FarmTest

Factor-Adjusted Robust Multiple Testing

Description

The FarmTest library implements the Factor-Adjusted Robust Multiple Testing method proposed by Fan et al., 2019. Let X be a p-dimensional random vector with mean μ = (μ1,...,μp)T. This library carries out simultaneous inference on the p hypotheses H0j : μj = μ0j. To explicitly caputre the strong dependency among features, we assume that the data vectors Xi that are independently drawn from X following a factor model: Xi = μ + Bfi + εi, where fi are the common factors, B denotes the factor loading matrix, and εi are idiosyncratic errors. Specifically, we consider three different scenarios with (i) observable factors, (ii) latent factors and (iii) a mixture of covariates and latent factors. Assume fi and εi are independent and have zero means. The number of hypotheses p may be comparable to or considerably exceed the sample size n.

FarmTest implements a series of adaptive Huber methods combined with fast data-driven tuning schemes to estimate model parameters and construct test statistics that are robust against heavy-tailed and/or asymetric error distributions. Extensions to two-sample simultaneous mean comparison are also included. As by-products, this library also contains functions that compute adaptive Huber mean and covariance matrix estimators that are of independent interest.

Main updates

The FarmTest method involves multiple tuning parameters for fitting the factor models. In the case of latent factors, the algorithm first computes a robust covariance matrix estimator, and then use the eigenvalue ratio method (Ahn and Horenstein, 2013) along with SVD to estimate the number of factors and loading vectors. It is therefore computationally expenstive to select all the tuning parameters via cross-validation. Instead, the current version makes use of the fast data-driven tuning scheme proposed by Ke et al., 2019, which significantly reduces the computational cost.

Installation

FarmTest can be installed into R environment with the following methods:

(Recommended) FarmTest is available on CRAN, so simply use the command:

install.packages("FarmTest")

FarmTest can also be installed from the GitHub repository:

install.packages("devtools")
library(devtools)
devtools::install_github("XiaoouPan/FarmTest")
library(FarmTest)

Common error messages

First of all, to avoid most unexpected error messages, it is strongly recommended to update R to version >= 3.6.1.

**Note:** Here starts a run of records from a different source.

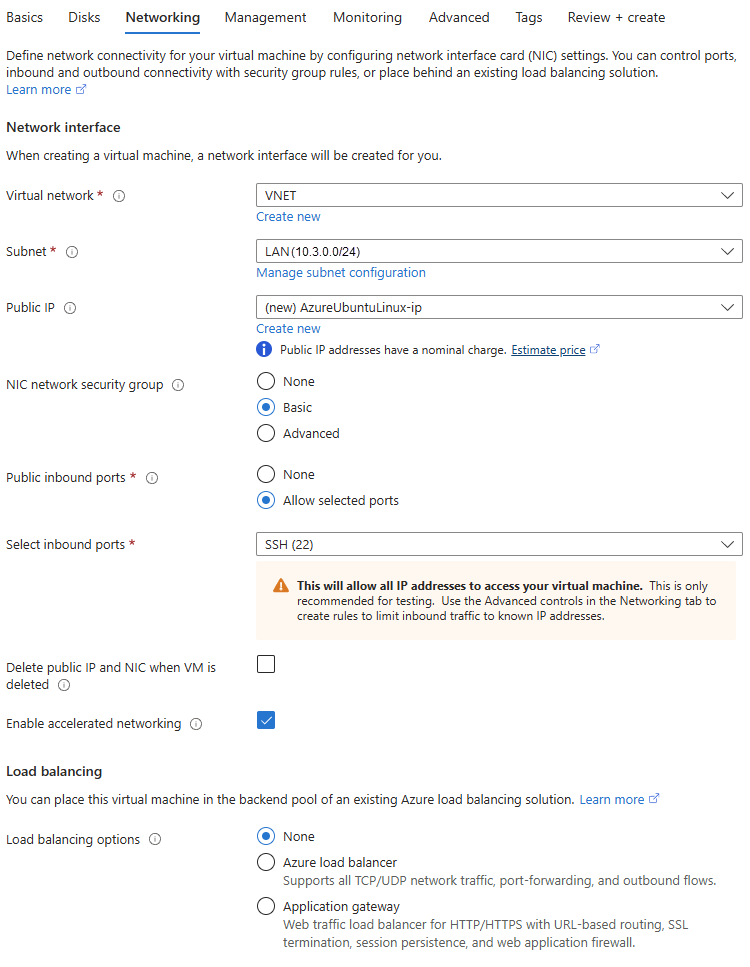750x967 pixels.
Task: Choose Azure load balancer radio option
Action: [266, 862]

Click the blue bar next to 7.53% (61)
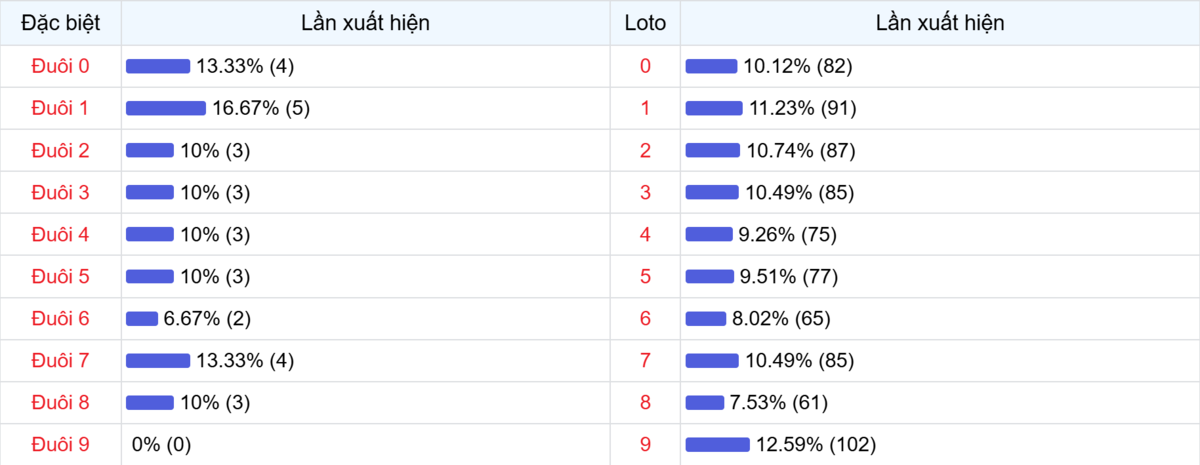pos(704,402)
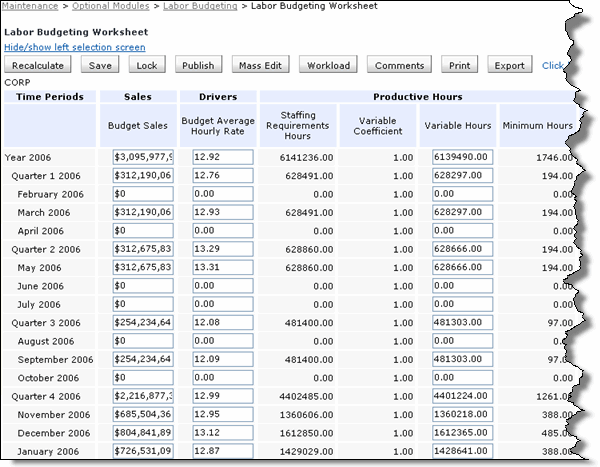Open the Comments dialog
Screen dimensions: 600x467
(x=399, y=66)
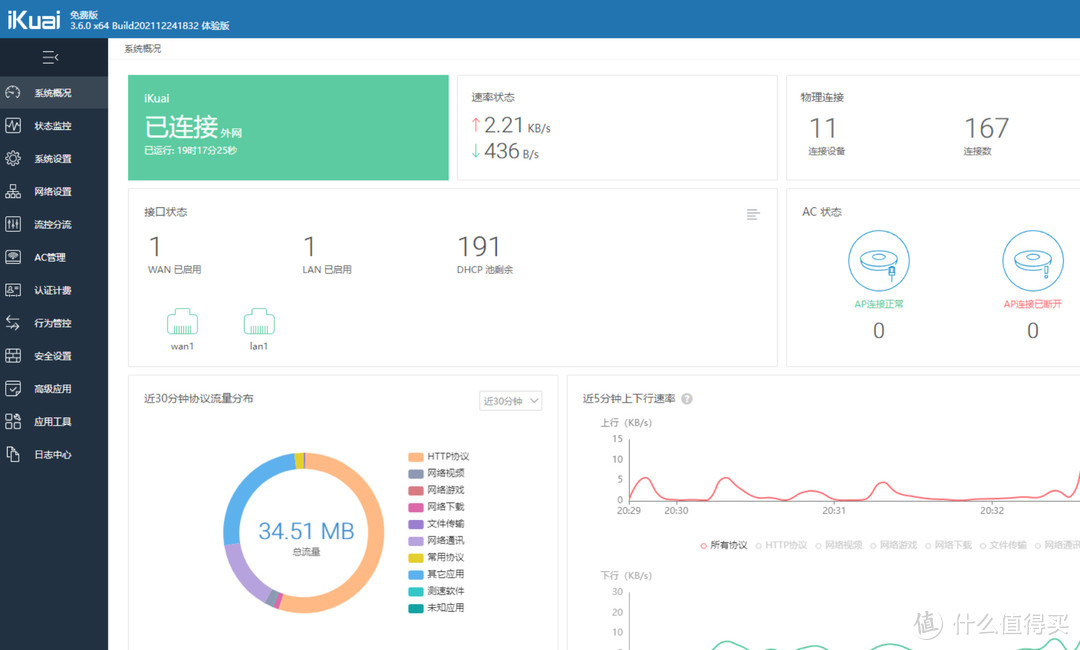Click the AP连接已断开 device icon

coord(1032,262)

Besides, since the library FarmTest is coded in Rcpp and RcppArmadillo, when you first install it, the following two build tools are required:

Rtools for Windows OS or XCode Command Line Tools for Mac OS. See this link for details.
gfortran binaries: see here for instructions.

FarmTest should be working well after these steps. Some common error messages along with their solutions are collected below, and we'll keep updating them based on users' feedback:

Error: "...could not find build tools necessary to build FarmTest": Please see step 1 above.
Error: "library not found for -lgfortran/..": Please see step 2 above.
Error: "cannot remove prior installation of package 'Rcpp'": This issue happens occasionally when you have installed an old version of the package Rcpp before. Updating Rcpp with command install.packages("Rcpp") will solve the problem.

Functions

There are five main functions in this library:

farm.test: Factor-adjusted robust multiple testing.
print.farm.test: Print function for farm.test.
farm.mean: Tuning-free Huber mean estimation.
farm.cov: Tuning-free Huber-type covariance estimation.
farm.fdr: FDR control given a sequence of p-values.

Getting help

Help on the functions can be accessed by typing ?, followed by function name at the R command prompt.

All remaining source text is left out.